Assuming an initial estimate is need early in the project lifecycle, what data can we use to give an estimate that is not required to be precise due to the cone of uncertainty

Sizing

Initial software size can be performed by category or analogy. See my previous post on Fast Software Sizing

Effort and Schedule

Although software estimation is a complex activity based on many factors (the COCOMO model lists more than 20) various rules of thumb can be used early in the project. Jones' rule of thumb for staff size is the size in FP divided by 150 is the number of personnel for the application. For our example of 1000 FP, this gives ~6.7 people.

staff = FP size / 150

The schedule is approximated by:

schedule (months) = FP ^ 0.4

Although 0.4 is the average, web based software uses the exponent of 0.35. For our example, using 0.35, the schedule is then ~11.2 months.

Staff effort is then calculated by multiply the schedule by the staff size. For our example this gives 75 staff months. If we make an assumption that staff cost $72K/year, then the project will cost $450K. Of course this excludes typical overhead costs and other factors. The productivity on this project would then be 1000 FP / 75 staff months = 13.3 FP / month. For comparison, the U.S. average was 13.6 for 1000 FP applications [5].

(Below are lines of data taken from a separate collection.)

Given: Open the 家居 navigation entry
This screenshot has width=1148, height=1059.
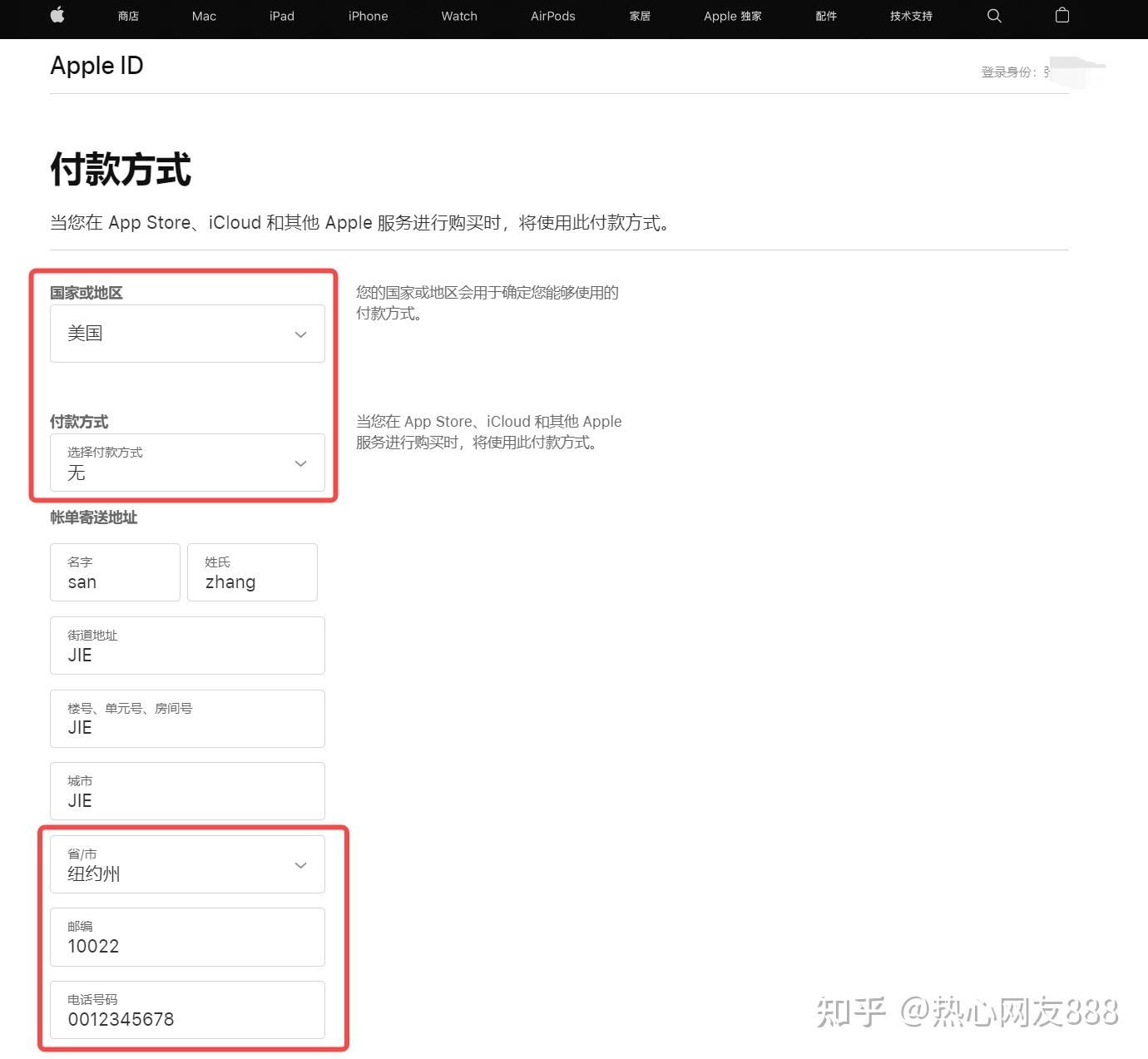Looking at the screenshot, I should point(640,16).
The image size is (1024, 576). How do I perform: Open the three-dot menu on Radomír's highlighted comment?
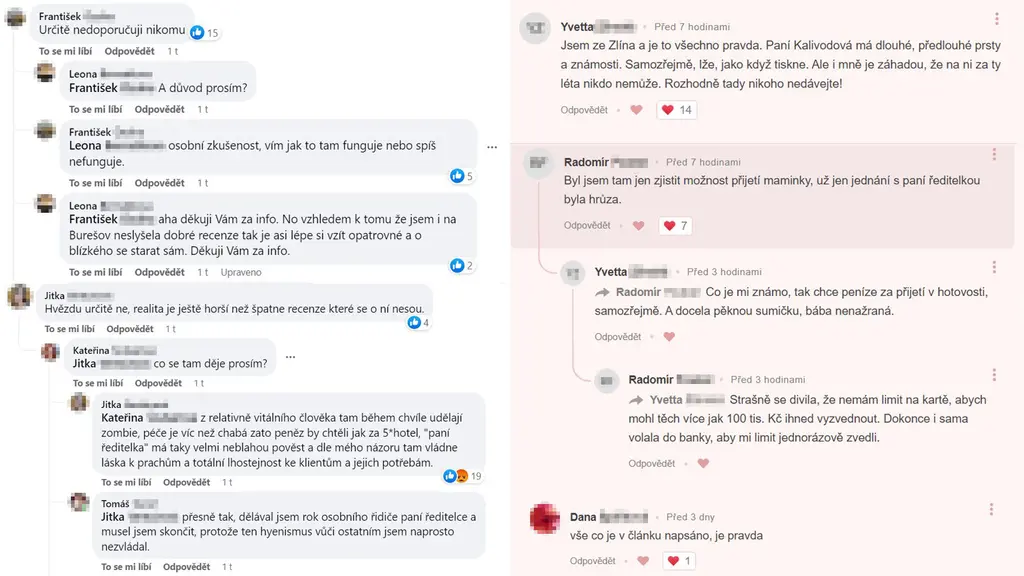(x=994, y=154)
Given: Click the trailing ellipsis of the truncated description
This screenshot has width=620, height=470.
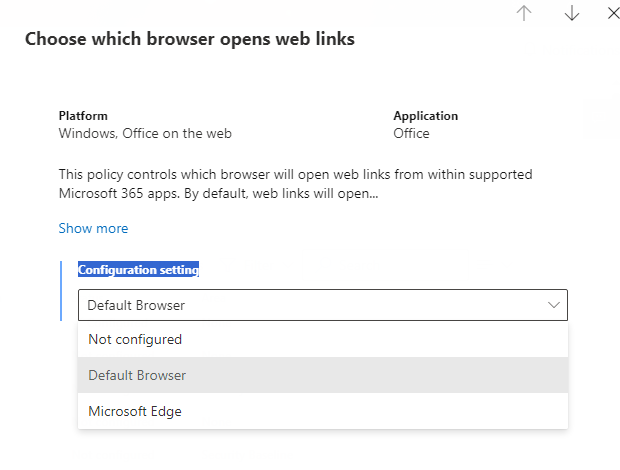Looking at the screenshot, I should click(x=372, y=193).
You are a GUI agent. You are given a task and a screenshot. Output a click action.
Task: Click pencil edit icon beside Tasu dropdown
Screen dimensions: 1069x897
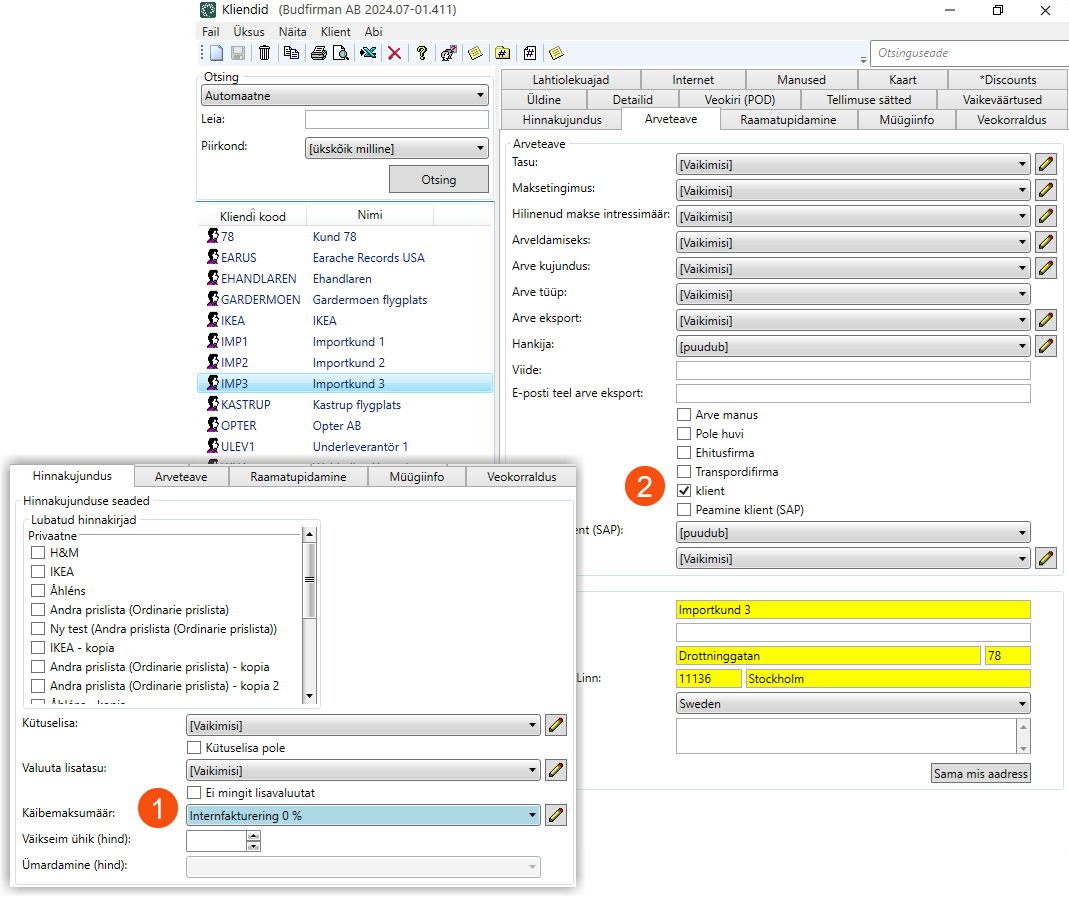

A word of warning that the staffing in this example is reasonably different than table 3-22 in [5] where the average staff for a web based application of 1000 FP is 3.9 and schedule is 10 months in table 3-25. Initially I suspected this would primarily be due to the lower staff size required for web based applciations. However, table 3-30 in [5] lists productivity in web based applications to be 25.6 FP/month, almost double the productivity figure of 13.3 given above. If we use this higher productivity figure then the cost of a 1000 FP web based application is 1000 / 25.6 = 39.1 staff months. The full table of productivity for various application types of various sizes is given below.

Application Type	100	1K	10K	100K	Average
End-user	52.60	na	na	na	52.60
Web	47.30	25.60	12.00	na	28.30
MIS	21.00	16.40	4.65	2.70	11.19
U.S. outsource	23.00	17.20	4.90	3.20	12.08
Offshore outsource	19.00	15.80	4.70	3.00	10.63
Commercial	11.00	9.30	4.60	4.00	7.23
Systems	9.00	6.90	5.10	4.15	6.29
Military	5.60	4.80	3.80	2.10	4.08
Average	23.56	13.71	5.68	3.19	11.54

All estimation should be done using various techniques, ideally converging and reinforcing the appropriateness of each other, negating bias from any particular technique.

Conclusion

Despite producing fairly inaccurate results, early software sizing is possible and useful. This is a nice supplement to formal estimation models and expert opinion for software estimates early in the lifecycle.

Bibliography

[1] Jones, Estimating Software Costs: Bringing Realism to Estimating, 2007.
[2] QSM Function Point Languages Table, http://www.qsm.com/resources/function-point-languages-table.
[3] Mayes Consulting Function Point Conversion, http://softwareestimator.com/IndustryData2.htm.
[4] Jones, Software Engineering Best Practices, 2010.
[5] Jones, Applied Software Measurement: Global Analysis of Productivity and Quality, 2008.
[6] Infosys, Practical Software Estimation.
[7] Molokken, A Review of Surveys on Software Effort Estimation.
[8] The Data & Analysis Center for Software (DACS), Fast Function Points Overview.
[9] McConnell, Software Estimation: Demystifying the Black Art, 2006.